Para saber si el fallecido ha dejado testamento ante notario y dónde está depositado, deberemos recurrir al Certificado de Actos de Última Voluntad. En muchas ocasiones, ni los propios familiares saben si el fallecido había plasmado por escrito ante notario sus últimas voluntades.

Este certificado de Actos de Última Voluntad debe solicitarse en las oficinas de atención al ciudadano, en las gerencias territoriales del Ministerio de Justicia, por Internet o por correo, cuando hayan pasado 15 días desde el fallecimiento.

Se trata de un documento imprescindible para llevar a cabo cualquier acto sucesorio posterior, y que nos indica si hay testamento y en qué notaría está depositado, eso sí, no nos desvela su contenido, para ello los interesados deberán desplazarse ante el notario, quien les dará a conocer quiénes son los herederos y qué les corresponde a cada uno.

En el caso de que no haya testamento, será la Ley la que establezca los herederos del difunto, siguiendo el siguiente orden:

  1. Descendientes. Cuando hay hijos serán estos los herederos a partes iguales, así como los nietos o bisnietos. No se tiene en cuenta si estos hijos son biológicos o adoptados, ni si se han tenido dentro o fuera del matrimonio.
  2. Ascendientes, en el caso de que no hayan descendientes. Éstos serían los padres. En el caso de que uno de los dos no viviera, sería el otro el que obtuviera todos los bienes. Si ambos han fallecido, pasarán a los abuelos, en su ausencia a los bisabuelos.
  3. El cónyuge, que sin testamento solo heredará si no hay descendiente o ascendientes.
  4. Los hermanos, quienes se repartirán los bienes en partes iguales. En el caso de que alguno de ellos hubiese fallecido, serán sus hijos, sobrinos del difunto, quienes reciban la parte que les corresponda.
  5. Dentro de la línea familiar, los primos.

En el caso de que tampoco los haya, será el Estado quien se quede con los bienes.

En el caso de que se quiera beneficiar a alguno de los hijos más, se puede hacer. Partiendo de la base de que la herencia se divide en tres partes: la legítima (la parte de los bienes de la que el testado no puede disponer porque la Ley la reserva a los herederos forzosos), el tercio de mejora y el de libre disposición. El tercio de mejora puede ser usado para dejar a un hijo, nieto o bisnieto, solo a los descendientes, una tercera parte de la herencia. Éste, junto al de libre disposición, que puede usarse sin restricción, puede beneficiar a un mismo hijo con dichas partes.

Podemos desheredar a un hijo. Sí, pero es necesario que se den circunstancias tales como que nuestro vástago nos haya calumniado con un delito que conlleve prisión, haya atentado contra la vida del testador, contra la de su cónyuge o sus ascendientes, haber maltratado o injuriado de forma grave de palabra o haberle negado alimentos.
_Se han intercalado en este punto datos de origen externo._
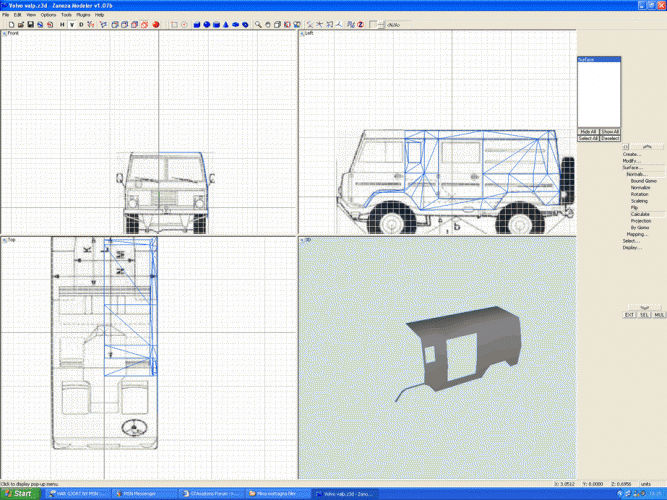This screenshot has width=667, height=500.
Task: Toggle the SEL selected mode button
Action: tap(645, 314)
En cualquiera de los casos, si el descendiente desheredado tiene hijos, éstos sí que recibirán la parte de la herencia de su progenitor, aunque este haya sido desheredado.

Seguramente hayan sido muchas las veces que hayáis oído que el viudo o la viuda conservan el usufructo de la vivienda, de una finca o de cualquier otro bien. Esto supone que puede disfrutar del bien en cuestión sin llegar a ser el propietario.

A pesar de que no podrá venderlos ni constituir sobre los mismos una hipoteca, sí que podrá quedarse con los rendimientos que produzcan, como puede ser un alquiler, la venta de productos de una explotación ganadera, etc.

Es importante tener en cuenta a la hora de heredar, las opciones que tenemos para que no nos encontremos con sorpresas desagradables.

En este sentido señalar que hay dos formas de aceptar una herencia: de forma pura y simple y a beneficio del inventario. En el primero de los casos, si el difunto tenía deudas, será el patrimonio de los herederos el que salde las mismas. En el segundo supuesto, con la propia herencia se pagan las deudas, y lo que sobre será lo reciban los herederos.

Como herederos tenemos pleno derecho para rechazar una herencia. Para ello debemos hacerlo de forma explícita en escritura pública, o bien ante el juez competente. Si renunciamos a la misma será de manera plena, esto es, no podemos rechazar una parte y quedarnos con otra, ni tampoco tendremos la posibilidad de retractarnos.

Si la persona que renuncia a la herencia tiene acreedores, éstos pueden solicitar al juez que les autorice para aceptarla en nombre del heredero.